▶ [Given task] Turn everything from the line containing "You are a GUI" down to the end of the records into a numbered list, skipping blank lines and leaving the pictures out.

## start

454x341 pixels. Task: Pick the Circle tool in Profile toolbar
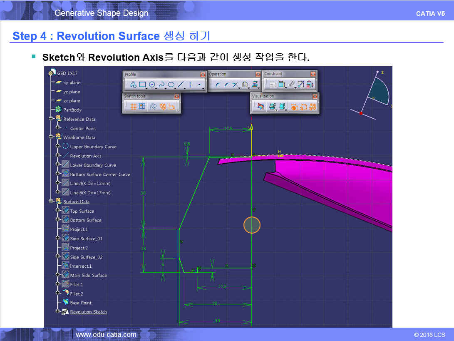(x=152, y=85)
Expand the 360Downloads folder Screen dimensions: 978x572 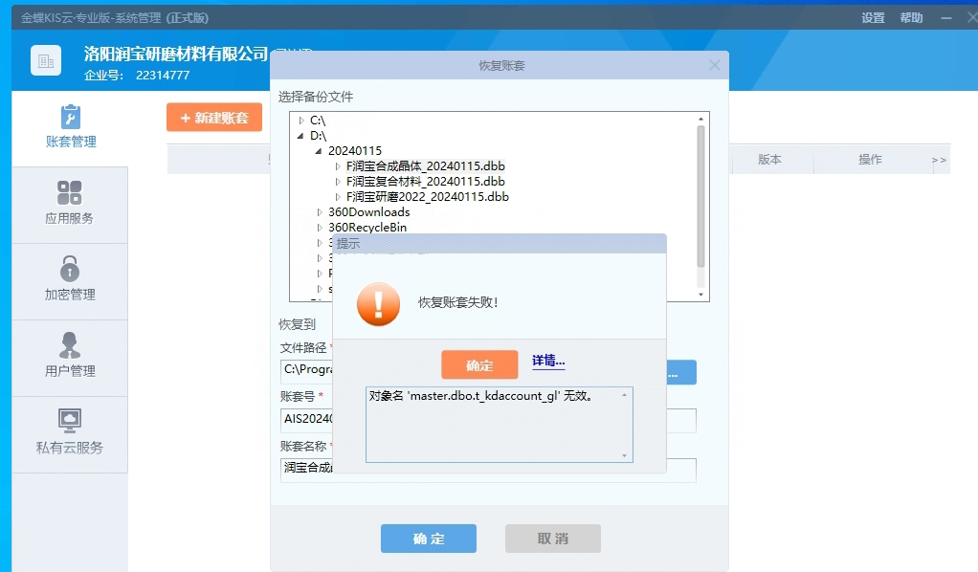point(320,212)
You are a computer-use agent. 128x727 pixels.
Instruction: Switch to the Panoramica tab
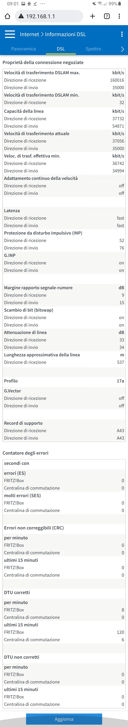(23, 49)
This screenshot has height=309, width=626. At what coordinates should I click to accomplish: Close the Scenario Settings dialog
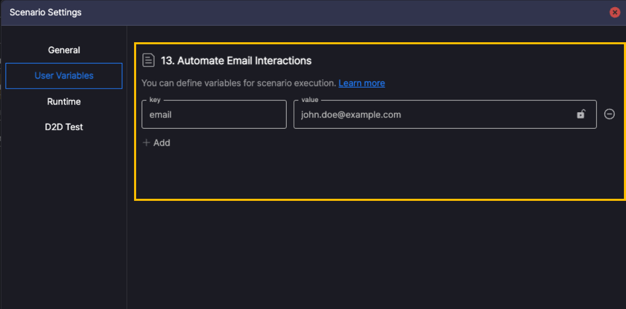pos(614,12)
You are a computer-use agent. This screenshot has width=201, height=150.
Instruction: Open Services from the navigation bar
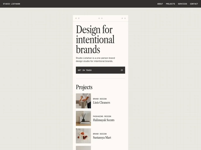(x=182, y=4)
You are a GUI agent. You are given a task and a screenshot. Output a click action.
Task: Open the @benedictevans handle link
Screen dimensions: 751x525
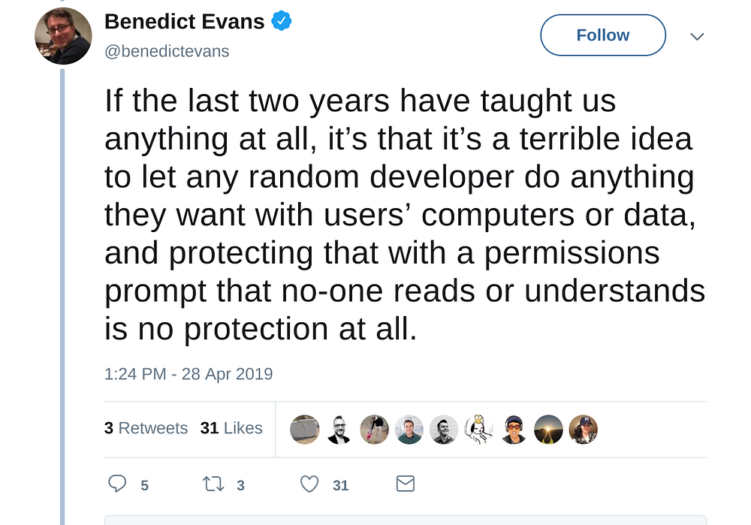coord(167,51)
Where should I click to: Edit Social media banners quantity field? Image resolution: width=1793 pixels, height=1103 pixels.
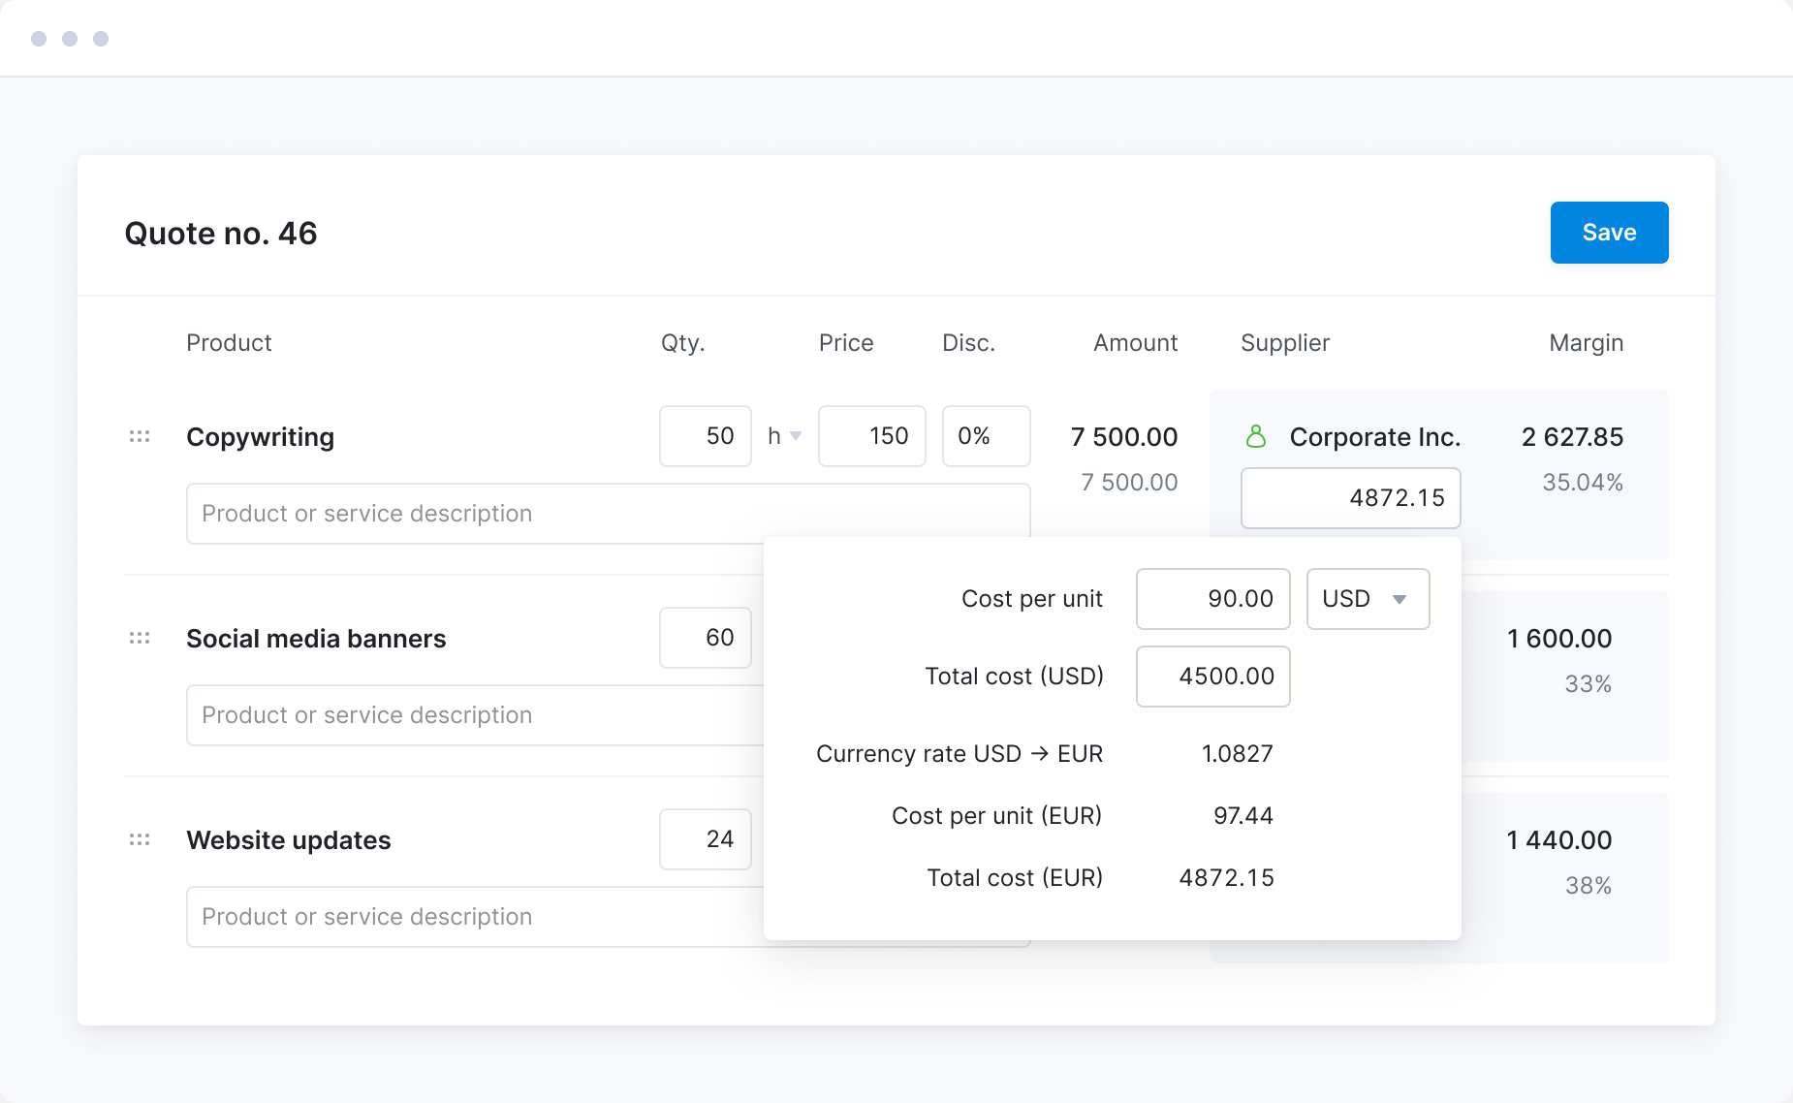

## end

▶ [The answer]
1. You are a GUI agent. You are given a task and a screenshot. Output a click action.
2. Task: Open the @benedictevans handle link
3. Screen dimensions: 751x525
4. coord(167,51)
5. Where should I click to: Edit Social media banners quantity field? Image resolution: width=1793 pixels, height=1103 pixels.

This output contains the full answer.